When the war ended in mid-August, the ATA was at San Pedro Bay, Philippines. In early September, she moved up to Okinawa again, then proceeded to Japan, anchoring off Wakayama on the 8th. For the next month, she assisted the minecraft sweeping the entrance to Kii Suido and participated in harbor clearance salvage operations in the wake of a typhoon. In October, she shifted to Nagoya; again assisted in opening shipping lanes to peacetime traffic, then commenced guide-and-pilot-vessel duties in that area.

In December, ATA-190 shifted to Yokosuka; assisted in rebuilding facilities there; and, in March 1946, she got underway for the United States. Steaming via Okinawa, Peleliu, Subic Bay, and Pearl Harbor, she arrived in San Francisco Bay on 29 July; transited the Panama Canal in mid-September; and moored at Norfolk, Virginia on the 26th.
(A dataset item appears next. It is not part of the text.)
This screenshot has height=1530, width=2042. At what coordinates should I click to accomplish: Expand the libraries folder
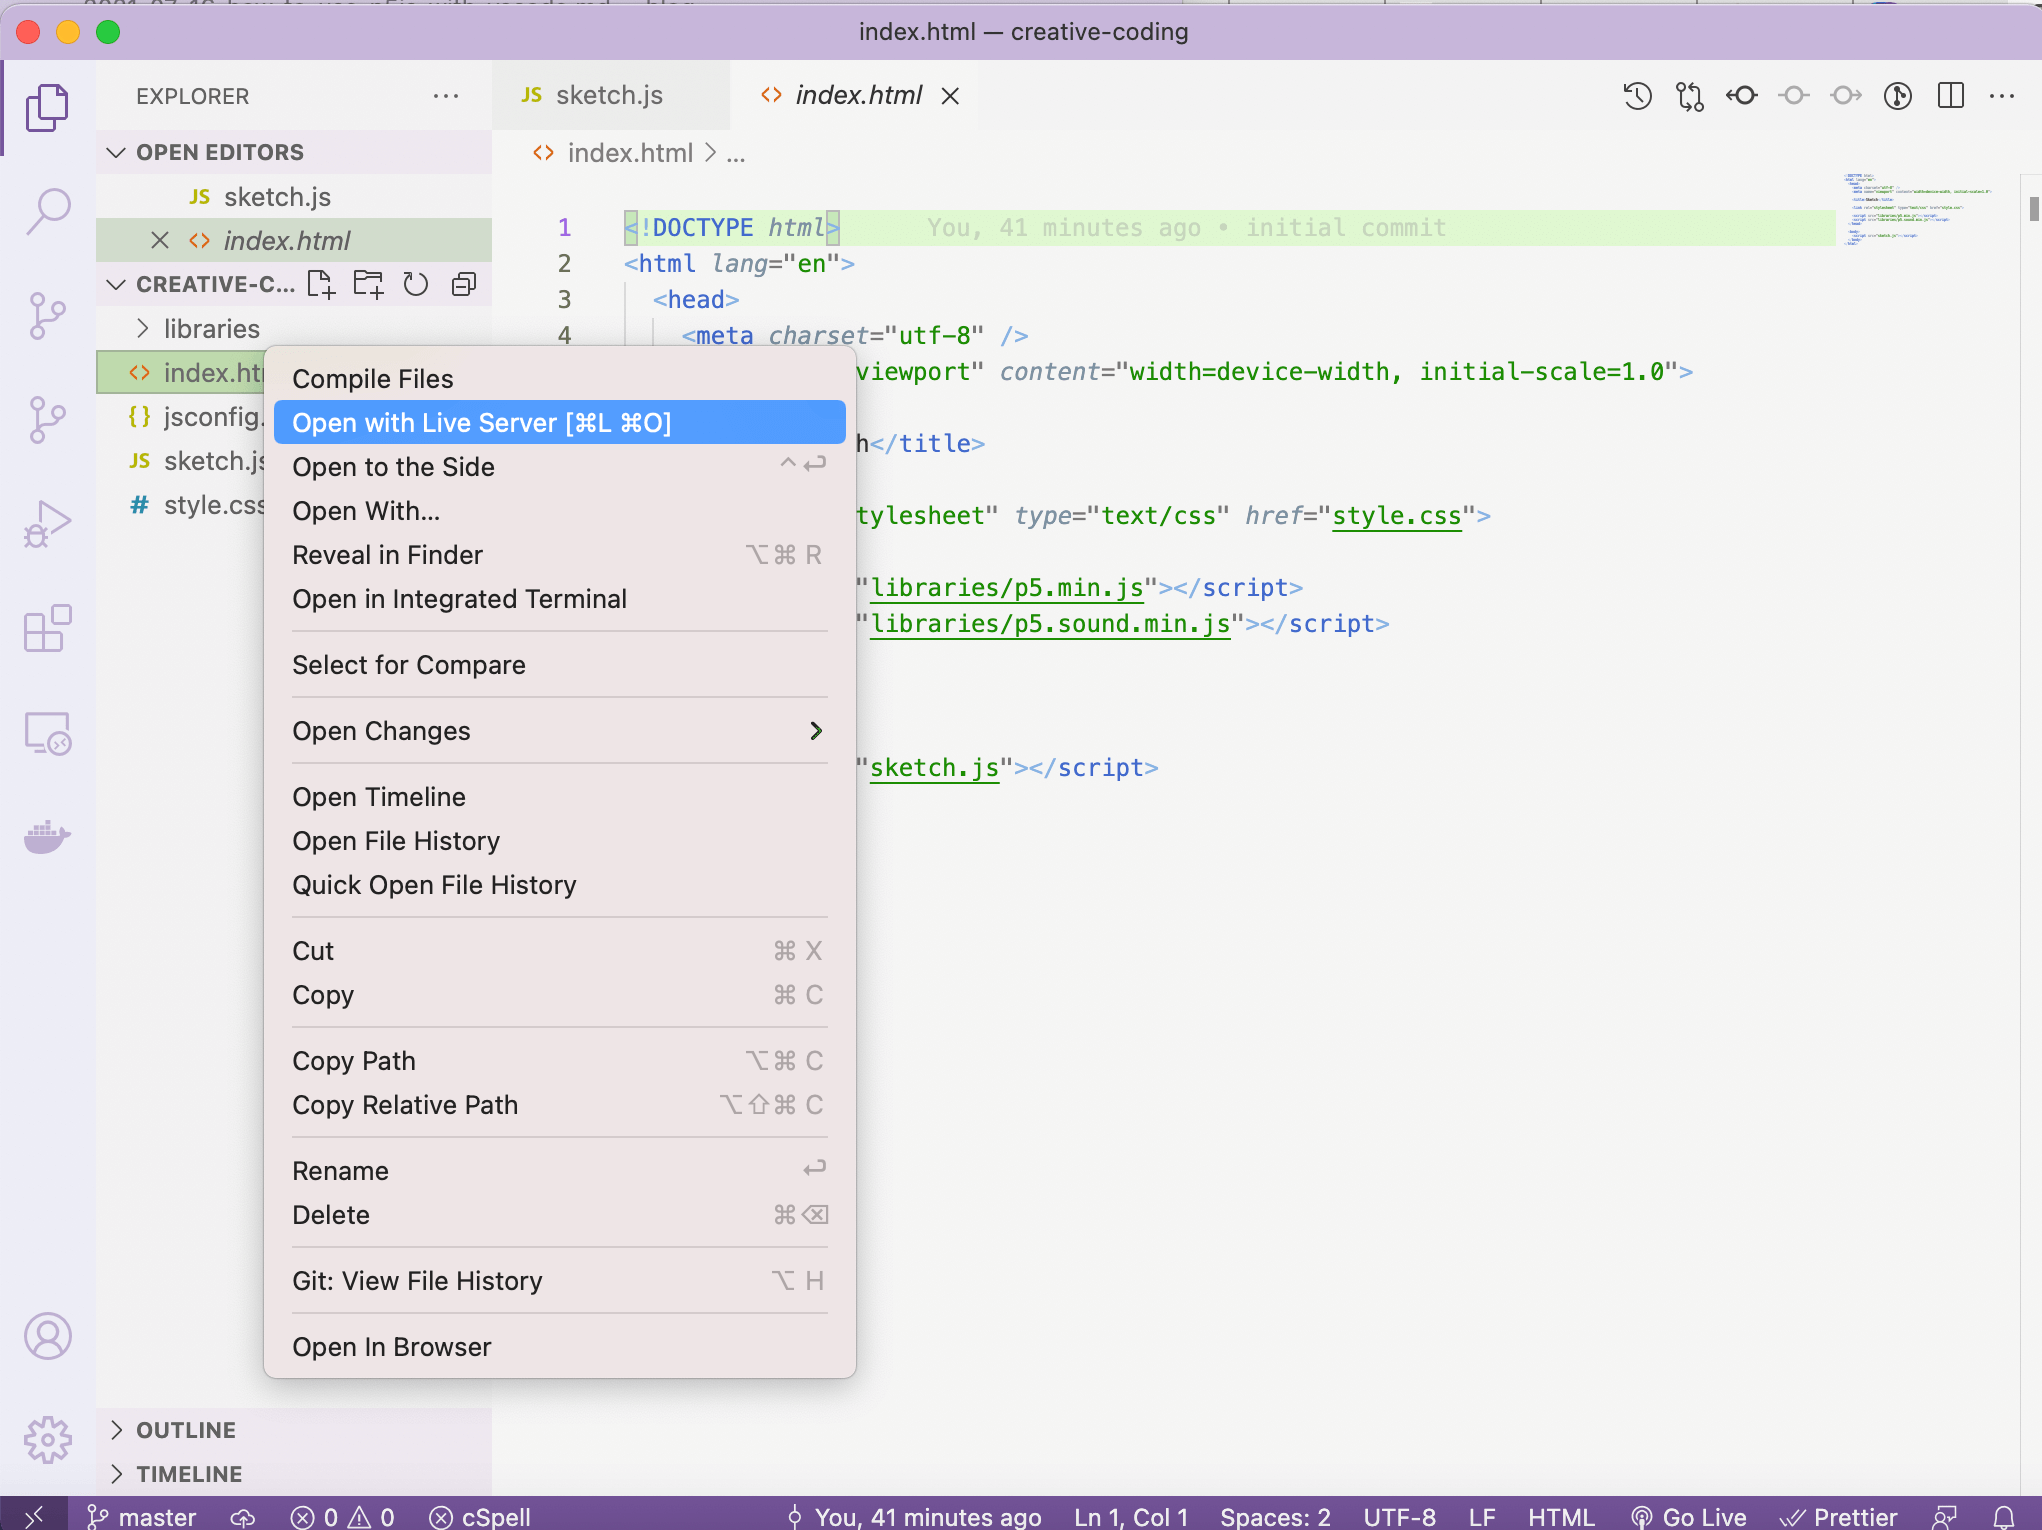[x=211, y=329]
The ATA, assigned to the 10th Naval District, commenced towing operations out of Puerto Rico at the end of October. For the next three years, she operated primarily in the Caribbean, with occasional tows to, and temporary duty at, ports on the southeast coast of the United States. Named Samoset on 16 July 1948, she was assigned to the 5th Naval District in November 1949 and arrived at her new homeport, Norfolk, in mid-December. From that time, through the 1950s, and until August 1969, she provided towing services for that district; for various commands of the Atlantic Fleet; and in support of Office of Naval Research and Oceanographic Office projects.

On 12 August 1969, Samoset was ordered inactivated. A month later, on 12 September, she was decommissioned at Norfolk; and, on 3 December 1970, she was transferred to the custody of the Maritime Administration and berthed in the James River as a unit of the National Defense Reserve Fleet, where she remained until being sold to Haiti on 1 October 1978 as Henri Christophe.

ATA-190 earned one battle star for World War II service.